Published July 29, 2023
The country exported 4.8 million tonnes of rice in 2021-22, earning $2.5bn.—Dawn/file
The country exported 4.8 million tonnes of rice in 2021-22, earning $2.5bn.—Dawn/file

LAHORE: Despite significant production losses and other major challenges, Pakistan exported a total of 3.717 million tonnes of rice to earn $2.149 billion in FY23.

The rice sector showed strong resilience and immense resistance despite head and tail winds like devastating floods that wiped out one-third of Sindh’s crop, wavering rupee movement, tough competition from India, high freight charges as well as unavailability of vessels during the first six months of 2022-23.

The export of basmati varieties of rice stood at 595,120 tonnes fetching $650,423 at an average per tonne (APT) rate of $1,092. Coarse or non-basmati varieties’ export touched 3.122 million tonnes, fetching $1.498bn at an APT rate of $480.

In the preceding year, the country fetched $2.5bn by making export shipments of 4.8m tonnes.

Exports have been mainly hit by a drop in production, as against 9.1 million tonnes output during 2021-22, the country could harvest around 6 million tonnes of rice in FY23, a fall of over 34pc.

Floods and torrential rains had damaged paddy crops, particularly in Sindh and south Punjab districts and the overall crop losses had been estimated at around 20pc.
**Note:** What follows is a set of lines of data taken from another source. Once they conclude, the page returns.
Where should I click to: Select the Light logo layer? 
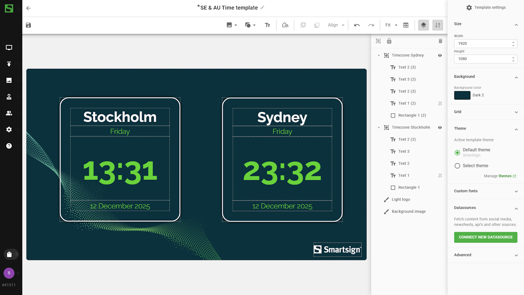click(x=400, y=200)
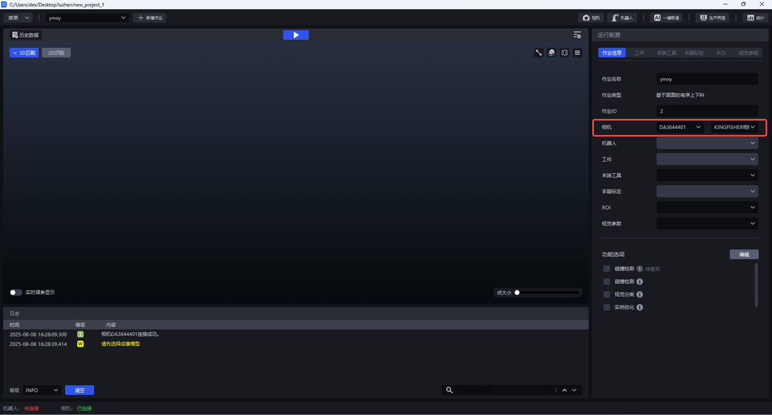Click the hamburger list icon in viewer
The height and width of the screenshot is (415, 772).
tap(577, 53)
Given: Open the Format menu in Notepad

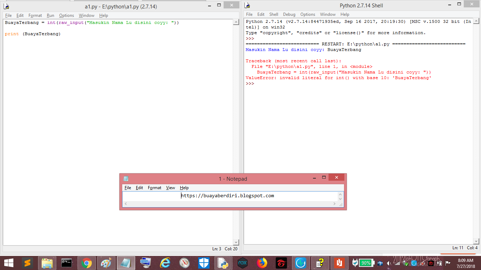Looking at the screenshot, I should point(155,188).
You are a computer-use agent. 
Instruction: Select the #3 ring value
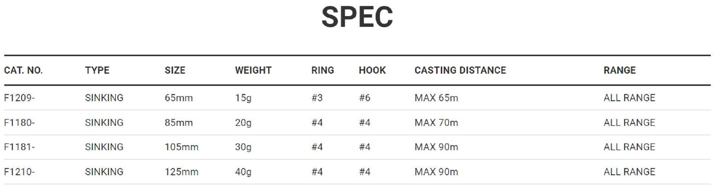(317, 98)
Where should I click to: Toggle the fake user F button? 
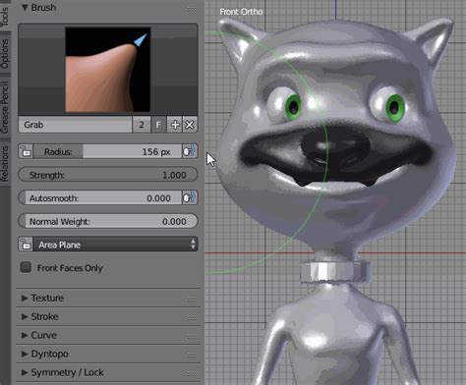coord(158,125)
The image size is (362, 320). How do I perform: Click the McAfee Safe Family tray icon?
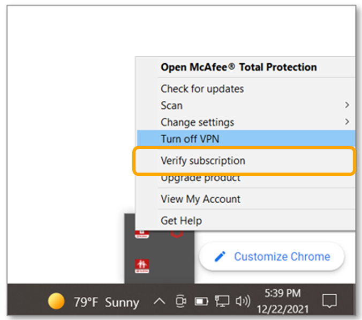click(142, 266)
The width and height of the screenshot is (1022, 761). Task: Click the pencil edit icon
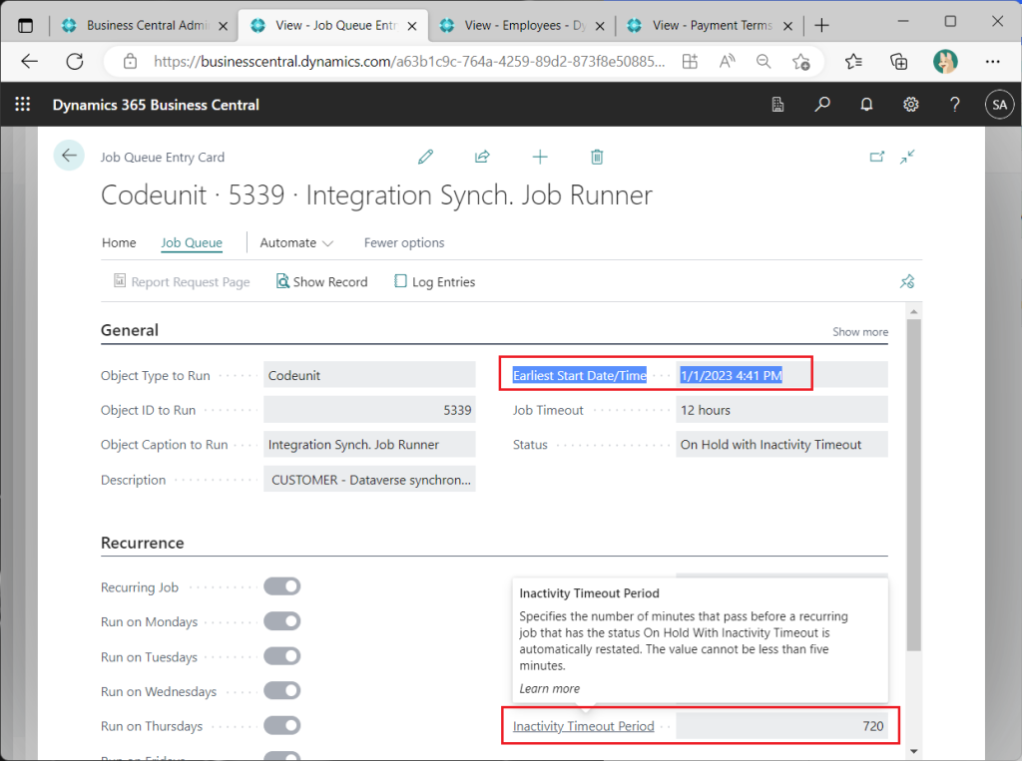(426, 157)
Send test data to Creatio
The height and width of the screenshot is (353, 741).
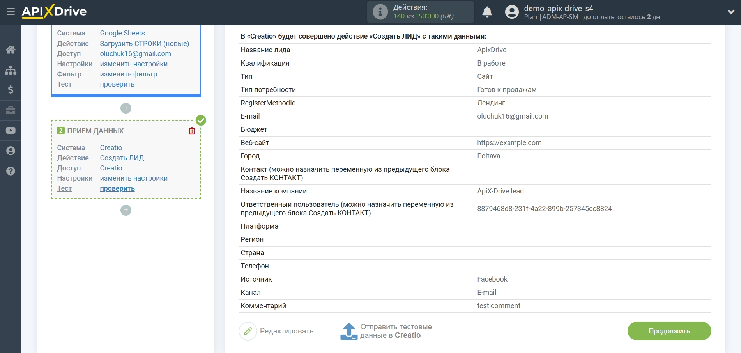(x=386, y=331)
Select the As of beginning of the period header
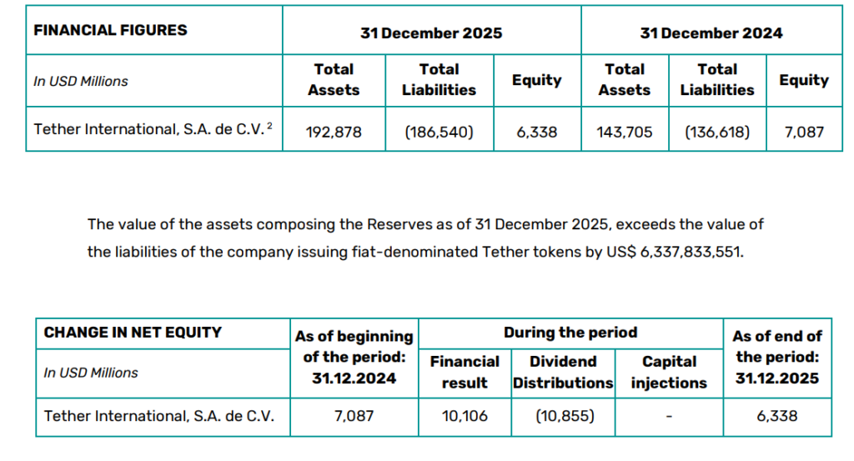The width and height of the screenshot is (854, 461). point(354,357)
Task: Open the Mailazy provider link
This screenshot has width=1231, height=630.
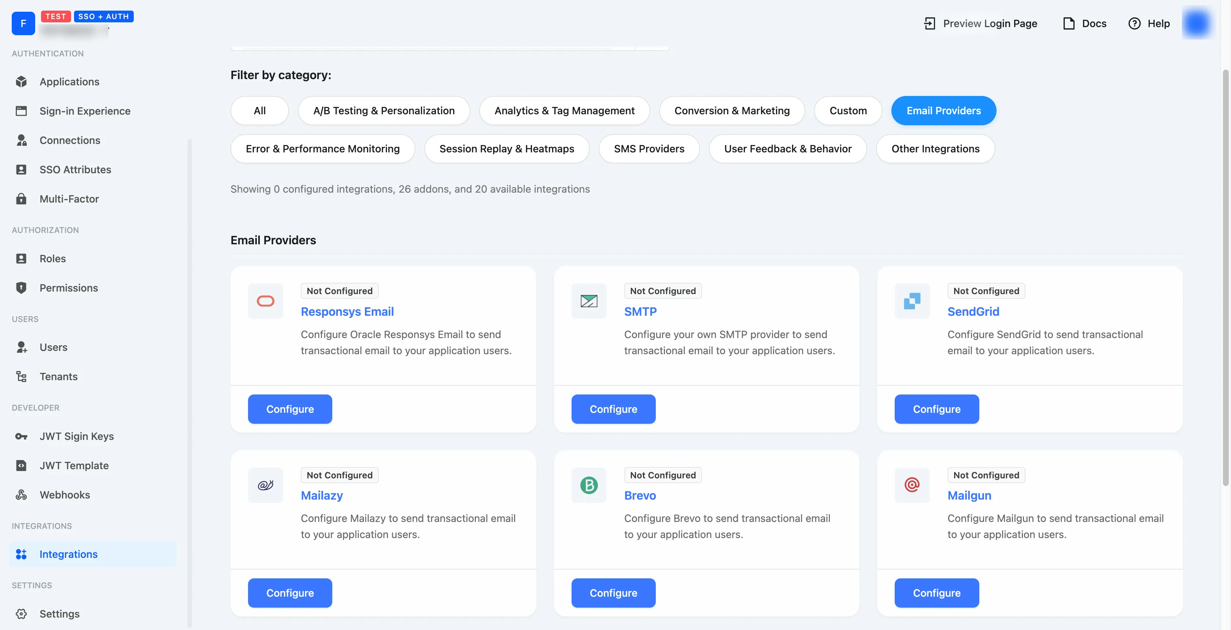Action: [x=322, y=495]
At least 35pc of the standing rice crop had been damaged in Sindh and 29pc in south Punjab while other rice-growing areas were partially hit by excessive heatwaves which affected the yields and the losses were reflected in the exports.
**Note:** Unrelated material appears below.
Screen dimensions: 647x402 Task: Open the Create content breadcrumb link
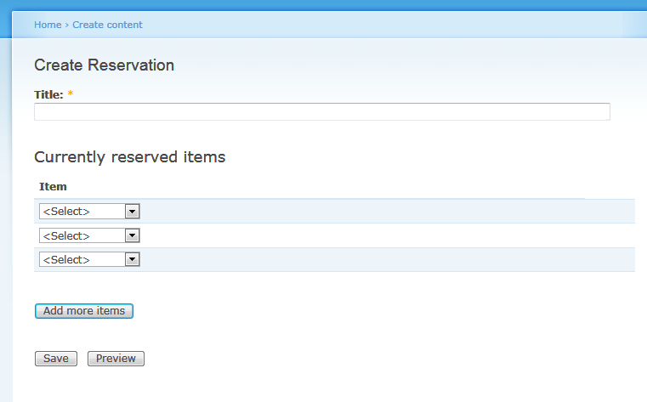pos(107,25)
Hamid Malik, an expert on the rice trade, told Dawn that India had manipulated prices to facilitate its exporters by offering subsidies to farmers.
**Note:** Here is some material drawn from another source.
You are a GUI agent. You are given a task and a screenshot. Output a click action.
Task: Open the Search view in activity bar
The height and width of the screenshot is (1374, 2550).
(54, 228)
“This subsidy was in fact for the exporters and not the farming community as Indian rice export rates remained $60 to $70 lower than that of Pakistan, Thailand and Vietnam in the international markets throughout the year.”

Higher basmati rates in the local market also affected its exports as stockists entered the local market and made their hey through speculative trade.

Samiullah Naeem, a former chairman of the Rice Exporters Association of Pakistan (REAP), says that basmati rice was available in the market at Rs8,500 per 40kg at the beginning of the crop season but within a couple of months the rate crossed even Rs12,000 per 40kg making it difficult for the exporters to fulfil their export commitments.

He says that speculative traders were the major beneficiaries of the price hike though rice growers and millers also benefited from it to some extent.

The export prospects for the current fiscal year seem to be promising as quotations for 25pc broken rice are being reported at $535 per tonne to their highest level since August 2008. The main push behind the rate hike is stated to be a ban by India on the export of its coarse rice varieties.